DATASET CONTENT:

+ + + + + + +

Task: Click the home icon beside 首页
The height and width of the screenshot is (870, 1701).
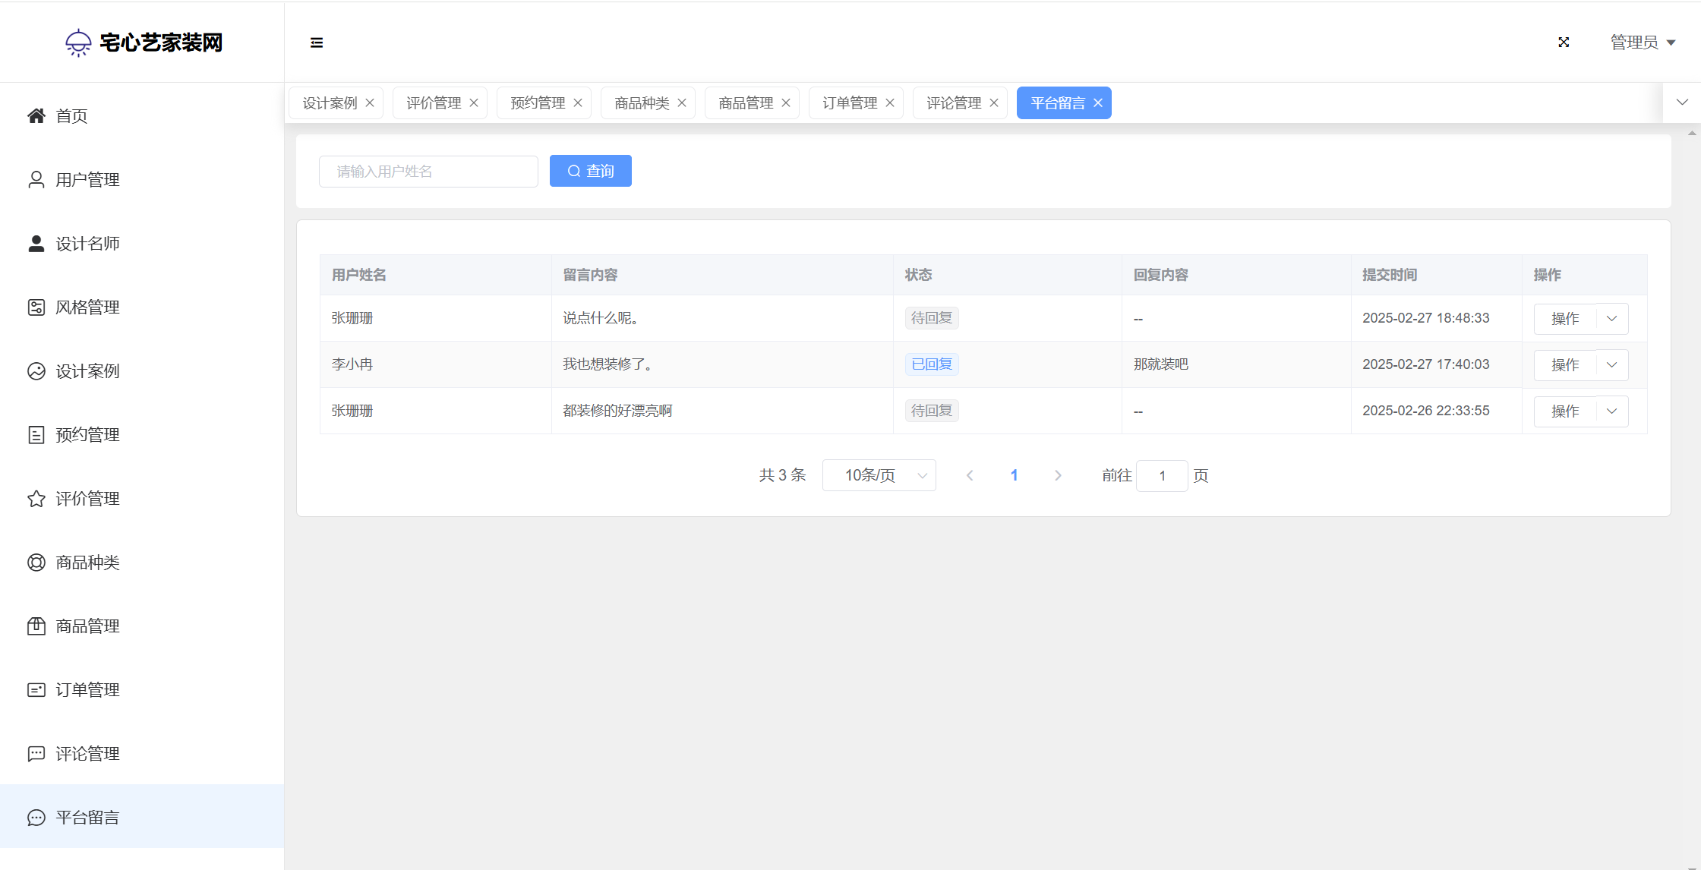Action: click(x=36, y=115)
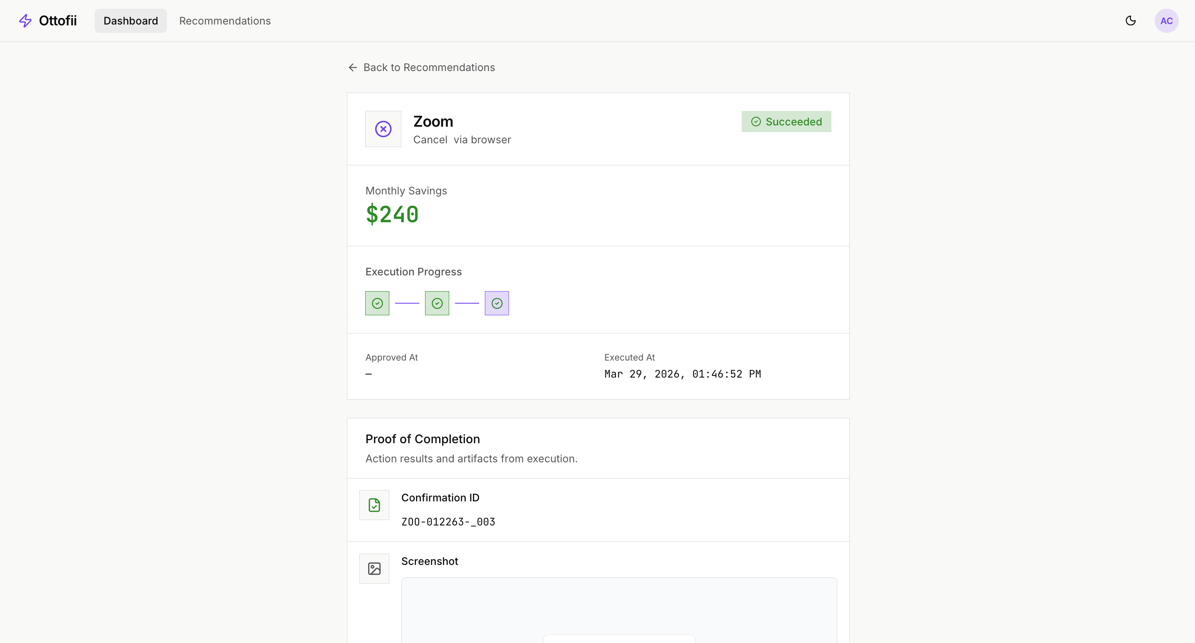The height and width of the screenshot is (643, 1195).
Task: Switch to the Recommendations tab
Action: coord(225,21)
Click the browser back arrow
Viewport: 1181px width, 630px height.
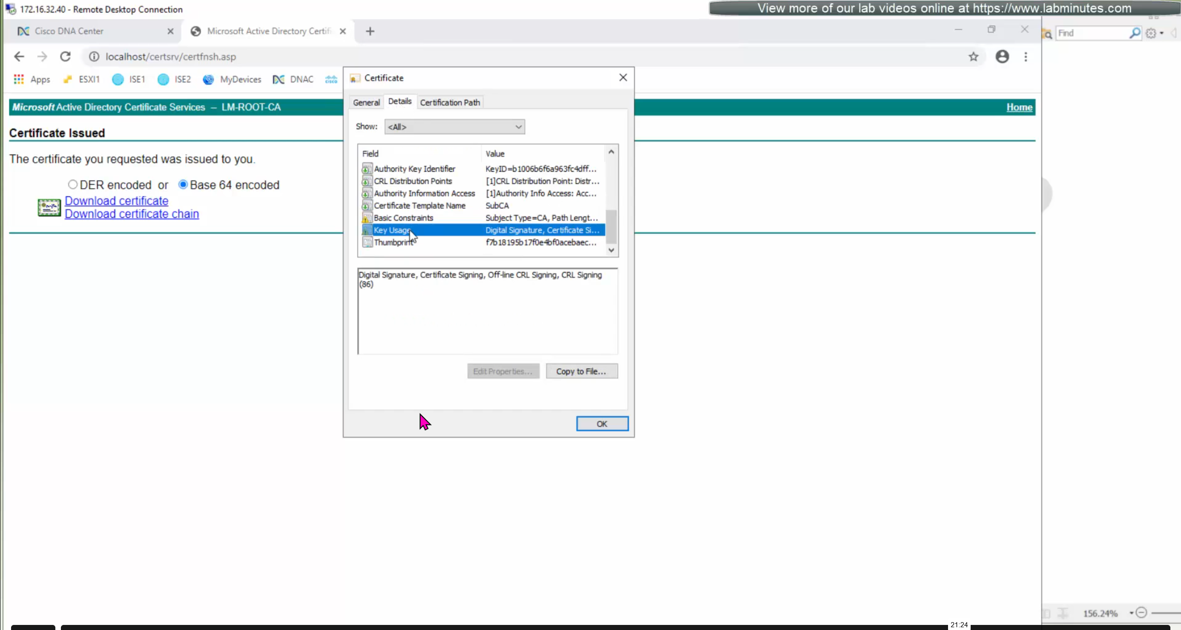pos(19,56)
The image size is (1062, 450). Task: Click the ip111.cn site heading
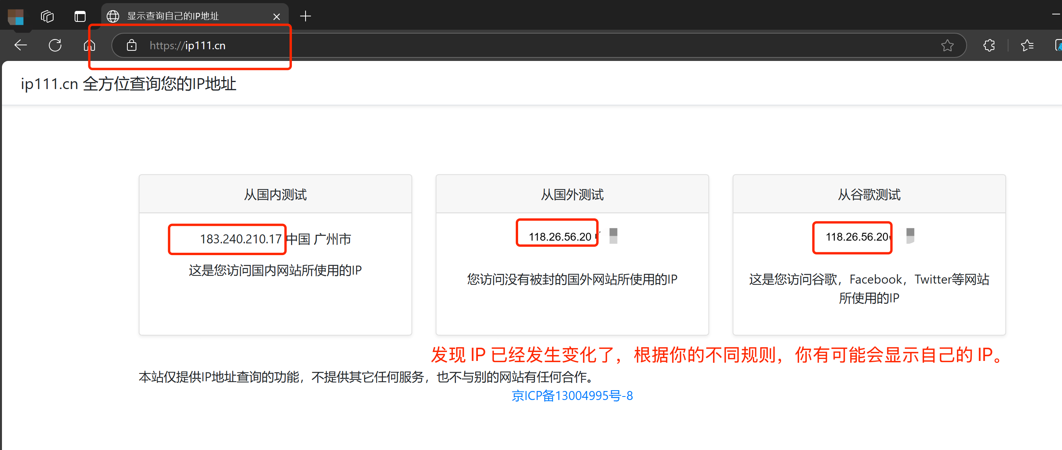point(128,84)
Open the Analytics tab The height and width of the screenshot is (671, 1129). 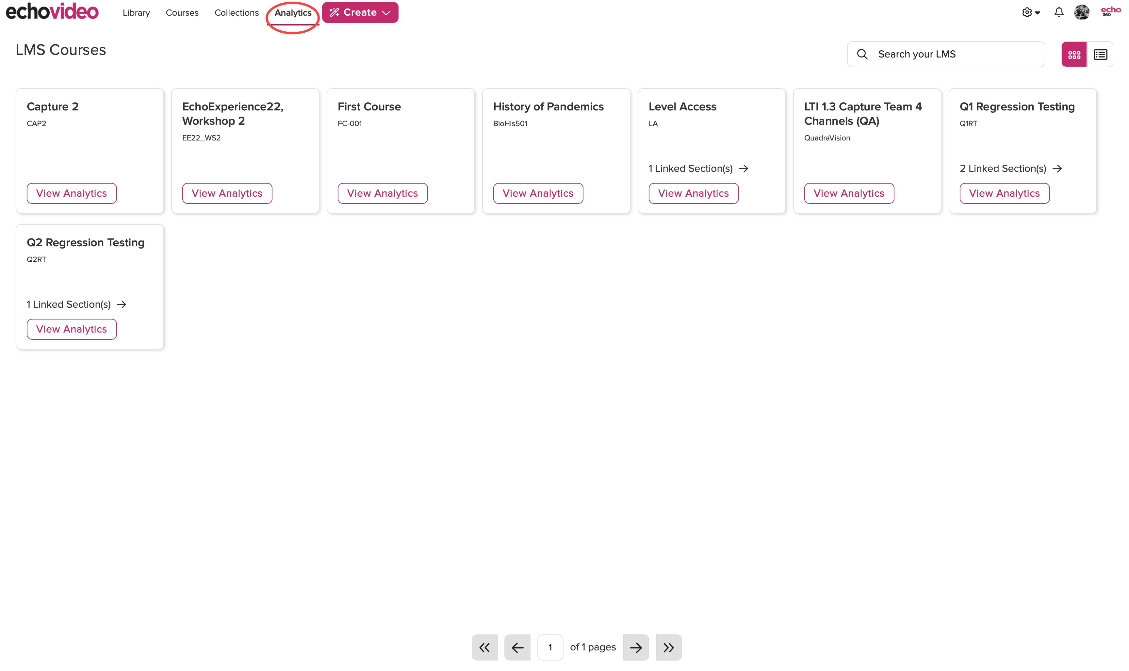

+ + + + + + +

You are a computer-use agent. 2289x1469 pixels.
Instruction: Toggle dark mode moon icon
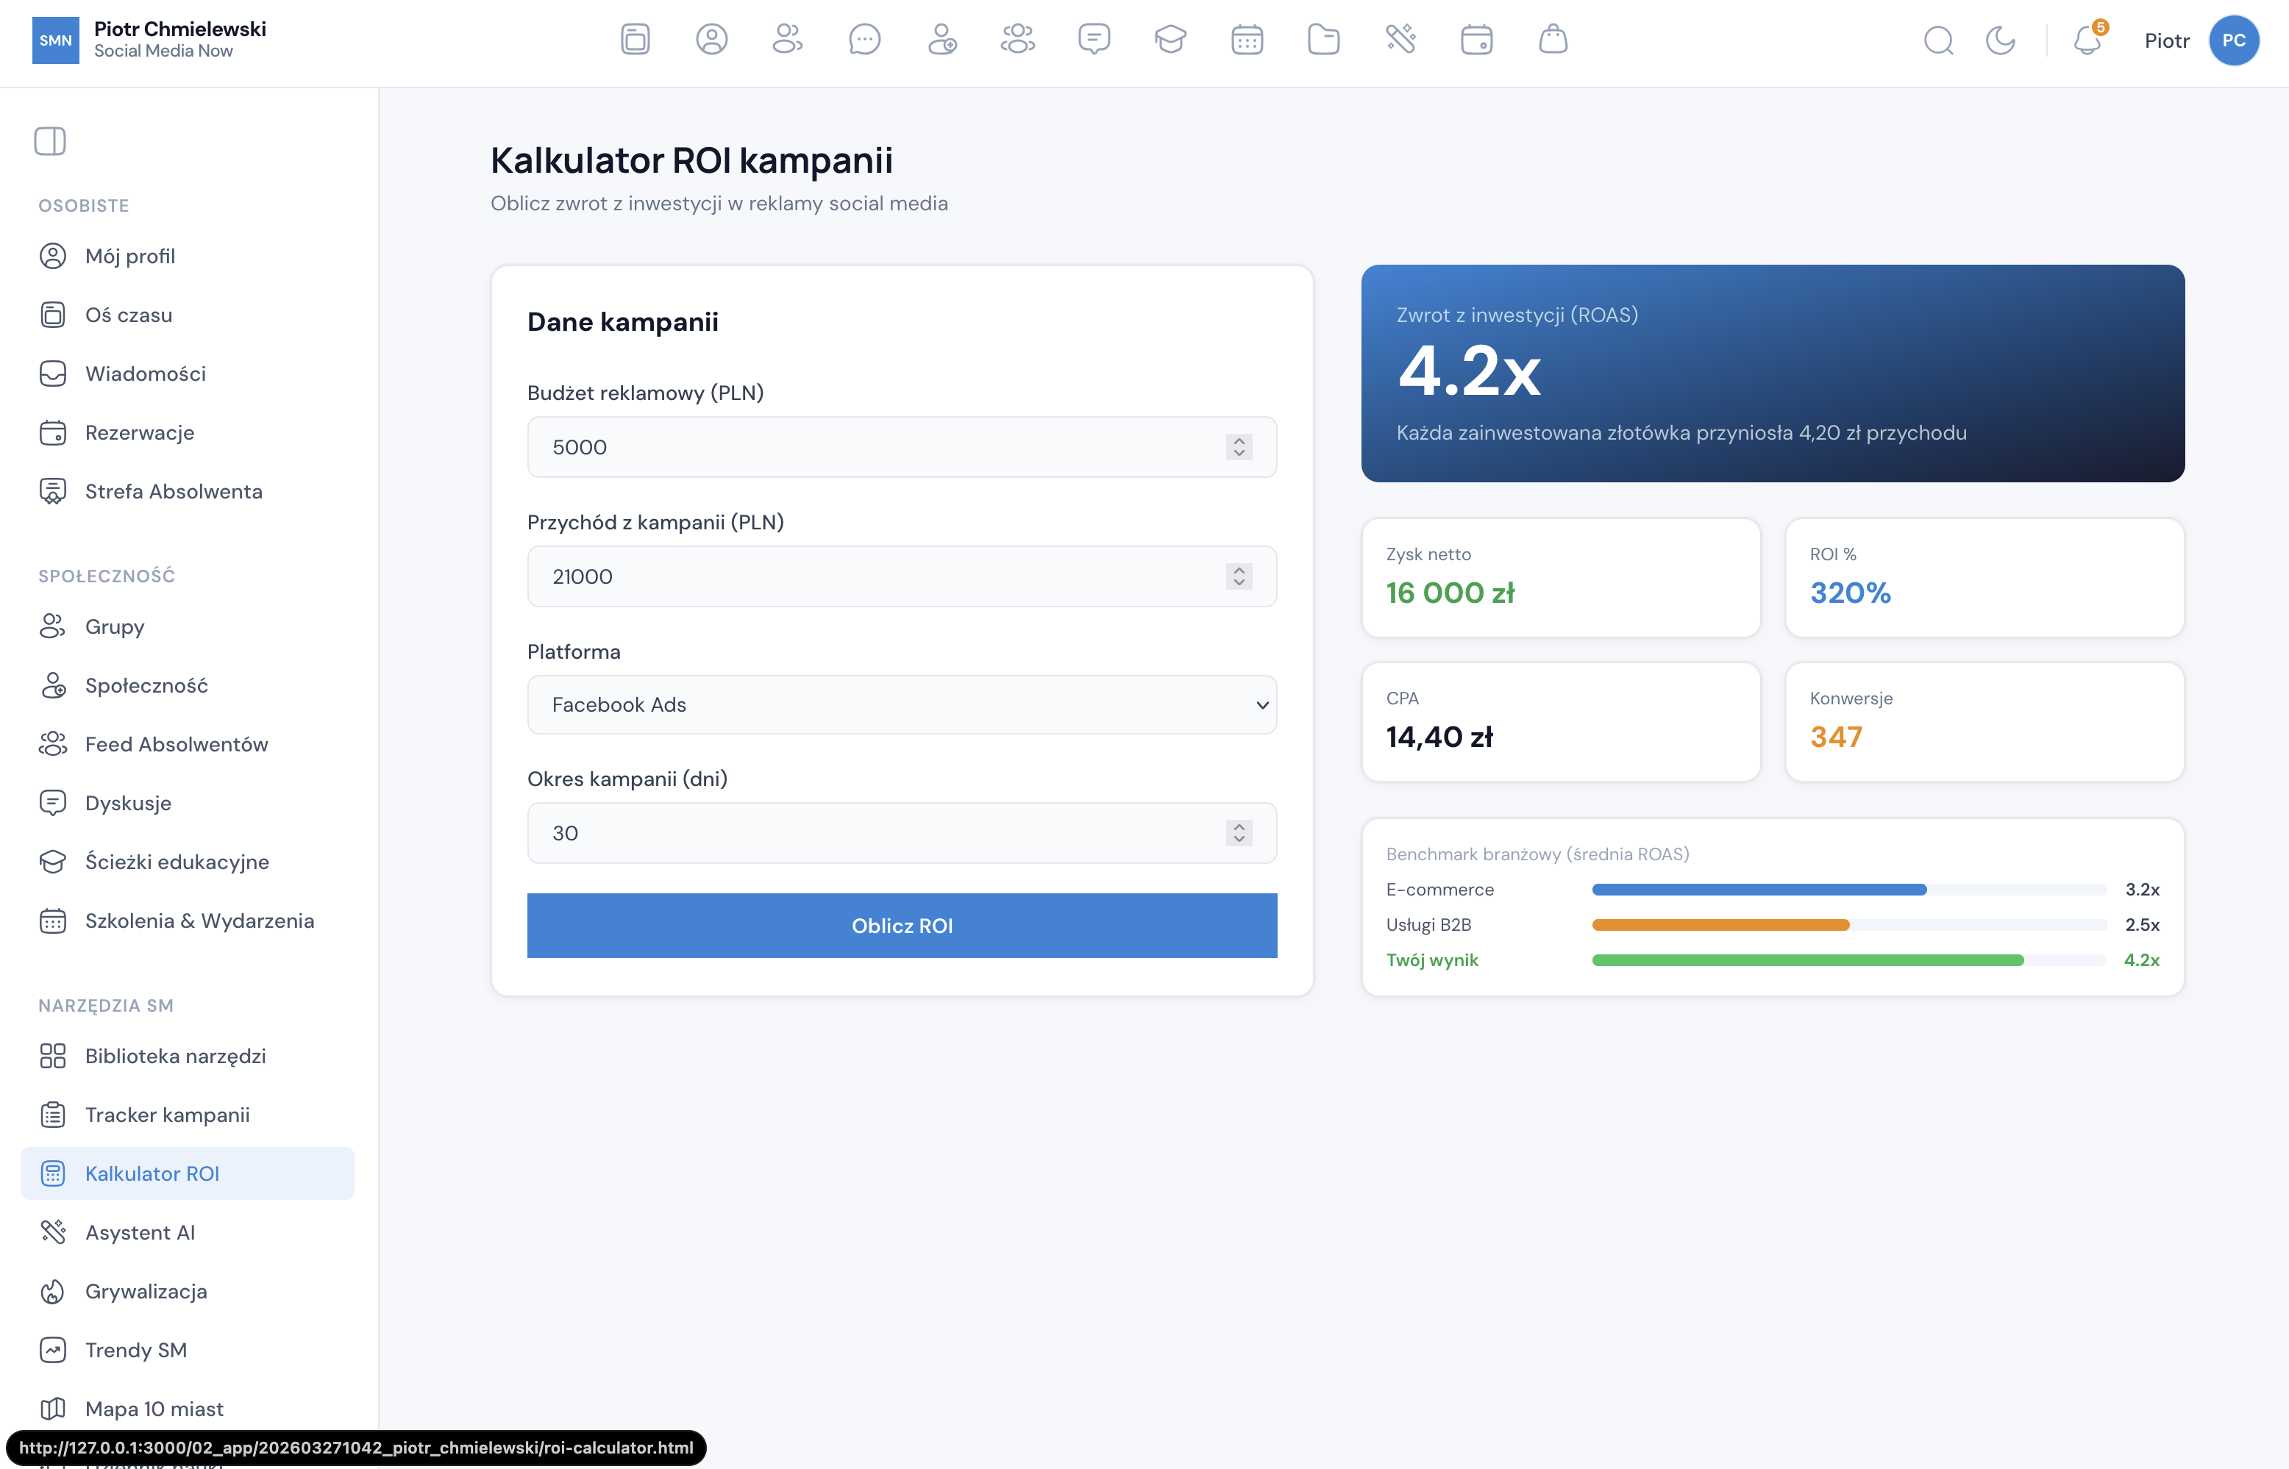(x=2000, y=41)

+ + + + + + +

Return the lines above from the one with "Viewport: 1181px width, 630px height." through the one with "Open the Analytics", verbatim and nothing else. Omit every picture.

Viewport: 1181px width, 630px height.
pos(19,56)
The image size is (1062, 450). Task: Click the ip111.cn site heading
point(128,84)
Open the Analytics tab The height and width of the screenshot is (671, 1129). 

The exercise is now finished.